In-story information
- Type of organization: Team

H.A.R.D. Corps

Series publication information
- Schedule: Monthly
- Format: Ongoing
- Genre: Superhero;
- Publication date: December 1992 – June 1995
- Number of issues: 30
- Main character(s): Gunslinger Shakespeare Flatline Hammerhead Hotshot

Creative team
- Writer(s): David Michelinie, Bob Layton, Jorge Gonzalez, Maurice Fontenot, Dan Abnett, Andy Lanning, John F. Kelly, Mike Baron
- Penciller(s): David Lapham, Mike Leeke, Bernard Chang, Andrew Wendel, Ted Halstead, Yvel Guichet, Rik Levins, Jordi Ensign, Steve Ellis, John Calimee
- Inker(s): Bob Layton, Katherine Bollinger, Tom Ryder, Paul Autio, Rodney Ramos, John Dixon, Frank McLaughlin, Jennifer Marrus, Richard Space, Rudy Nebres, Mike DeCarlo
- Creator(s): Jim Shooter David Lapham

= H.A.R.D. Corps =

Fictional superhero team

H.A.R.D. Corps is a fictional superhero team appearing in books published by the American publisher Valiant Comics. The H.A.R.D. Corps team first appeared in Harbinger #10 (Oct. 1992), and were created by Jim Shooter and David Lapham.

==Publication history==
===Original Valiant continuity===
The original series ran for a total of 30 issues, from December 1992 – June 1995. Bob Layton explained the style of the series: "When David [Michelinie] and I set out to do H.A.R.D.Corps it was because ... We like light-hearted, hard hitting, bash 'em in the face, sock 'em guys."

The cover of the first issue was pencilled by Jim Lee over a layout by Bob Layton. Lee had initially declined to take on the cover because he was too busy, but eventually did it in return for Valiant president Steven Massarsky getting him two U2 tickets.

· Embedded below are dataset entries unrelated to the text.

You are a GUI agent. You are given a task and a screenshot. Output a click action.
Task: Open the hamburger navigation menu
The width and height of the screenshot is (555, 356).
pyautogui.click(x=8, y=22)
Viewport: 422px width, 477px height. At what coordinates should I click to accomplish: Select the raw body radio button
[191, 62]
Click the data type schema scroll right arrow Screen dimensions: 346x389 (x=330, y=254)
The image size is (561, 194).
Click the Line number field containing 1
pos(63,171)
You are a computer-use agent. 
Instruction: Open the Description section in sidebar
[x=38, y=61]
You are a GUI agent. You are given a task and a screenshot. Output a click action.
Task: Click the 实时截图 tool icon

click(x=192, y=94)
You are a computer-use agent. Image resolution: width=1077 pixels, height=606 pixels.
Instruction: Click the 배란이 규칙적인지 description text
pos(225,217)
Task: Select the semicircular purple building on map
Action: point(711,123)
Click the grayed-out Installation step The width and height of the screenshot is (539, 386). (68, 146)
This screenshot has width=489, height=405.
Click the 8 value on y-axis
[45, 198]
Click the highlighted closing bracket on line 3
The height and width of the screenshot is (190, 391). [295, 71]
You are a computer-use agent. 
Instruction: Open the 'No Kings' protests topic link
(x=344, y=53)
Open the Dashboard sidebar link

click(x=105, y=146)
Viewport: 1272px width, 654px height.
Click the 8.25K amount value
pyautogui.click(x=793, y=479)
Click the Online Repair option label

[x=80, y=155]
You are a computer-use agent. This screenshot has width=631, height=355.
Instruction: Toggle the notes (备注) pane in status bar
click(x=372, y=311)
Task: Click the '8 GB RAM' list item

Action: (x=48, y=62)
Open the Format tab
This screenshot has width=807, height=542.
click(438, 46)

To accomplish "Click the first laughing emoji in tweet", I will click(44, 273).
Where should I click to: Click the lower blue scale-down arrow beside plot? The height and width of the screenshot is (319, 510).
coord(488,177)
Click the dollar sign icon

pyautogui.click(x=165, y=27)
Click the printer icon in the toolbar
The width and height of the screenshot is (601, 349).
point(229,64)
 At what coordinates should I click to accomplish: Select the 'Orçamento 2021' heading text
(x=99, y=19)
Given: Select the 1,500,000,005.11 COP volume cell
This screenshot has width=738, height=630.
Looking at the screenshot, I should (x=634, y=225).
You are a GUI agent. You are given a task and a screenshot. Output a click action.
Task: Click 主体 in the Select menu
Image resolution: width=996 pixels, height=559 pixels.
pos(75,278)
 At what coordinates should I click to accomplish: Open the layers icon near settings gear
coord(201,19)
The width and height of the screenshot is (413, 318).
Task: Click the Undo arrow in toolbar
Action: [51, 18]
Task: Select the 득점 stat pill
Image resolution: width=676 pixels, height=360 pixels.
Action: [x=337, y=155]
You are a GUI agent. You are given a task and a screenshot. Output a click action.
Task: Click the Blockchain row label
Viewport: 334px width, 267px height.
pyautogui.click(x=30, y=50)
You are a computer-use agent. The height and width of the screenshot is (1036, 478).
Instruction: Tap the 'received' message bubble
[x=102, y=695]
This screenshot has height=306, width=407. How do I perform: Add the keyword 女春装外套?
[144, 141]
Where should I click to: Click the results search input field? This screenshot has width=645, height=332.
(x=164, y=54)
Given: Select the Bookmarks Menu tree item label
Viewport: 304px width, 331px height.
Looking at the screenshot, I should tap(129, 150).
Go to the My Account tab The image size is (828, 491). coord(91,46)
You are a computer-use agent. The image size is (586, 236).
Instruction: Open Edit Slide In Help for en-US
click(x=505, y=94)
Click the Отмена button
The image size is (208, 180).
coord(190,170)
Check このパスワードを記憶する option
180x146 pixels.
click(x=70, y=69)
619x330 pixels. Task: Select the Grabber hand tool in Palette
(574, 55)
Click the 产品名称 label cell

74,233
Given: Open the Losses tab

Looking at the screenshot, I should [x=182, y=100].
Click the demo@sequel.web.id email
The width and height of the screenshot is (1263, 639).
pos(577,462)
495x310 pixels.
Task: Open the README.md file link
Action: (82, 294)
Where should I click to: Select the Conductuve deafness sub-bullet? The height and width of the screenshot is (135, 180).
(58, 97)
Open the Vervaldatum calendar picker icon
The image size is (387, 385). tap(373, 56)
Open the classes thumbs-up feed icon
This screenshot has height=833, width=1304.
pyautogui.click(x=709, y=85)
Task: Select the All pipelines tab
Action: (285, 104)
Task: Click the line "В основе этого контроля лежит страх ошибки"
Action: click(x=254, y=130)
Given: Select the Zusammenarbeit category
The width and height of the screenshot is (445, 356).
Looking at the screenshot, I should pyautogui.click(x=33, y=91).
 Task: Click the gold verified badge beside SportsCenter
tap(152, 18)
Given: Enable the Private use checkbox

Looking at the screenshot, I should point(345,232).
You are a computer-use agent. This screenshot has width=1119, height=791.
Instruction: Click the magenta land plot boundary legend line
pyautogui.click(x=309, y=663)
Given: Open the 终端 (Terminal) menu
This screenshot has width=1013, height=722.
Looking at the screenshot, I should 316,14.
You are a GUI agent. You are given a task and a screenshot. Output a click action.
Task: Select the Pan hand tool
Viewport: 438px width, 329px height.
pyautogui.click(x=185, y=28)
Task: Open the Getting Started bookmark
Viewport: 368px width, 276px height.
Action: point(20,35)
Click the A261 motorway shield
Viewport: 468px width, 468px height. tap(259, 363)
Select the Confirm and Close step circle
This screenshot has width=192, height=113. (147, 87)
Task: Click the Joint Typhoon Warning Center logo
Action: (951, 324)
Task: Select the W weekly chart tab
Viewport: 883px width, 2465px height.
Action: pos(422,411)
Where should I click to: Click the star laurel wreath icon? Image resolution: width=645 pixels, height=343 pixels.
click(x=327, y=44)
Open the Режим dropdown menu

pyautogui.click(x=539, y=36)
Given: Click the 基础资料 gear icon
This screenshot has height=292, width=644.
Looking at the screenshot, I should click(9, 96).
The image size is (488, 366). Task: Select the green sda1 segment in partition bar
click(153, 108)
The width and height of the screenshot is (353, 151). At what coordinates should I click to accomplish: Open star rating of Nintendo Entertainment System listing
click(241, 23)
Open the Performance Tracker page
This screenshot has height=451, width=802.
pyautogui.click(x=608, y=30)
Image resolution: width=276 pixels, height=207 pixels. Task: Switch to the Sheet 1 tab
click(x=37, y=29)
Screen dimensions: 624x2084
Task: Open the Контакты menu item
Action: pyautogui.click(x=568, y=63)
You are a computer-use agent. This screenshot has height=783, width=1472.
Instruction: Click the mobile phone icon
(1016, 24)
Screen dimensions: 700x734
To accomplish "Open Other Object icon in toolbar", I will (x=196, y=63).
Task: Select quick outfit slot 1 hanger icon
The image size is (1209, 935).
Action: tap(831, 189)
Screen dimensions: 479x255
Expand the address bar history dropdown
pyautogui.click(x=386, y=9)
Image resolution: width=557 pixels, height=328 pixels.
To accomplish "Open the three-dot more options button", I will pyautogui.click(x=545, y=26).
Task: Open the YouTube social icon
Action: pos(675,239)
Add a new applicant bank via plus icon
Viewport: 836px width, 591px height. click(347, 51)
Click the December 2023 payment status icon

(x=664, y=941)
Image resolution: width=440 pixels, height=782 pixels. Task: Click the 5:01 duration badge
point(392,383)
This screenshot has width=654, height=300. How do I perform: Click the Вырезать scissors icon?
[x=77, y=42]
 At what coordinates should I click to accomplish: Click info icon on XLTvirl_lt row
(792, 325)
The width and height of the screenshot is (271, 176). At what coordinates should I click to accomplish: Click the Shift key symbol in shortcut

===2012 Valiant continuity===
In the second relaunch/reboot of the Valiant Universe, the HARD Corps was prominently featured in the third volume of Bloodshot, from issues 14 to 21. The further highlight this, the third volume was briefly titled Bloodshot and H.A.R.D. Corps.

==Premise==
===Original Valiant continuity===
The acronym stands for Harbinger Active Resistance Division. The title's focus is a corporate strike team which represents Omen Enterprises. Omen Enterprises are at war with Toyo Harada, and his Harbinger Corporation, which he uses in his goal to control all Harbingers. The original H.A.R.D. team is a group of fighter pilots who are victims of various accidents, rendered comatose, and revived with experimental neural implants.

The neural implants utilized by Omen Enterprises allow the team members to mimic the powers of Harbingers, and are all assigned and managed by an operator named "Softcore." The cerebral fail-safe procedures given are that any rebellion from the team members, as well as capture or death will result in the explosion of the neural implants.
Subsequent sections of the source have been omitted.